The experiment was comprised of three phases, first deposition of prepared saliva on the working electrode at the given potential, recording impedance values in a custom electrochemical cell [Fig.2,]. The second was concerned with enterococcus adherence to this protein pellicle and intimal interaction promoting specific adherence. The third phase investigated the effect of NaOCl 3% and other concentrations on intra-canal protein pellicle structures AFM images were obtained in all the key steps of our study to confirm EIS findings.
The deposition of saliva was done by pipetting a quantity of 60 micro liters in the glass cuvette canal and waiting for 30 minutes. Then we washed two times with 500μl in order to remove unbound constituents. We obtained EIS measurements at T0 initial pipetting time, T1 after 10min and after T2 20min, each measurement had a duration of 10min. We confirmed the structure of the acquired pellicle via AFM.

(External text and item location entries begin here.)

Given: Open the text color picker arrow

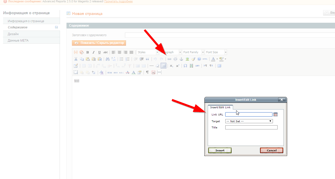Looking at the screenshot, I should (217, 59).
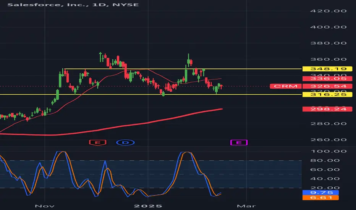Click the purple upcoming earnings E marker
Viewport: 356px width, 210px height.
pos(239,142)
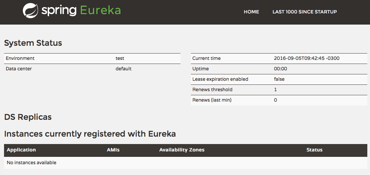Image resolution: width=370 pixels, height=175 pixels.
Task: Click the Application column header
Action: tap(21, 150)
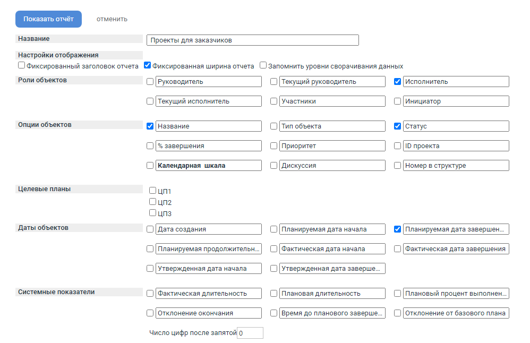This screenshot has width=530, height=343.
Task: Click the Показать отчёт button
Action: click(48, 19)
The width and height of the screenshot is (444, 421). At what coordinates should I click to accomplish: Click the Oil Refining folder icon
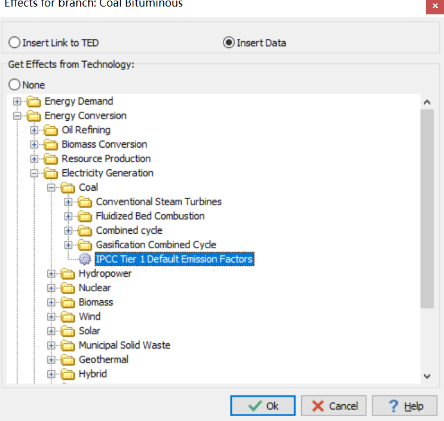(51, 130)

We then pipetted 60μl of bacteria suspended in natural saliva and waited for aprox. 40min observing interaction via EIS. After the experimental time we washed with 2x500μl of distilled water to remove unbound constituents. We then viewed the remaining bacteria and dental pellicle via AFM.

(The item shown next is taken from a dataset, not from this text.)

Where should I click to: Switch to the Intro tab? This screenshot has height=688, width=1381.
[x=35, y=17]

In order to understand the effect of NaOCl on adhered intra-canal bacteria we investigated the effect of a 3% sodium hypochlorite solution viewing surface interaction after application with the AFM.
AFM in contact mode was used to determine the surface changes of the after coating with oral proteins. The same procedure was applied to observe changes to the protein pellicle after enterococci adherence and modifications after sodium hypochlorite use.
3. Results
3.1 EIS and AFM in understanding acquired pellicle deposition
Initial application of prepared saliva on the metallic surface promoted the formation of the acquired protein pellicle in a similar fashion to the intraoral construct. Nyquist, Bode modulus and phase plots show the rapid formation of a resistive layer on the surface.(Fig.3)
Fig. 3 Nyquist and Bode diagrams showing the formation of the salivary protein pellicle.
Fig. 4 AFM image of protein layer formation after 30 minutes.
After 30 min the protein construct has been investigated by AFM surface investigation to confirm EIS findings. The image showed a reduction in surface roughness when compared to plain gold of 0.76nm (Fig.4). An initial rough surface was preferred to grossly mimic the uneven topography of root dentine.
Fig.5 Nyquist vs Bode modulus and phase corresponding to Enterococcus Faecalis adhesion
Interaction of enterococcus faecalis with the acquired protein pellicle determined the formation of a complex layer. The construct has a paradoxical capacitive effect when viewed on the Nyquist diagram determining a capacitive not resistive trend (Fig.5). The explanation is in the intimate adhesion process of living bacteria to the protein surface. AFM confirmation of enterococci adherence was obtained. (Fig.6)
Ra= 2.28nm
Fig.6 AFM image of remaining adhered enterococci on acquired protein pellicle formation after washing step.
The next experimental step was to wash with 3%NaOCl and observe the effect. After washing with this solution we observed a complete removal of the previously deposited layer.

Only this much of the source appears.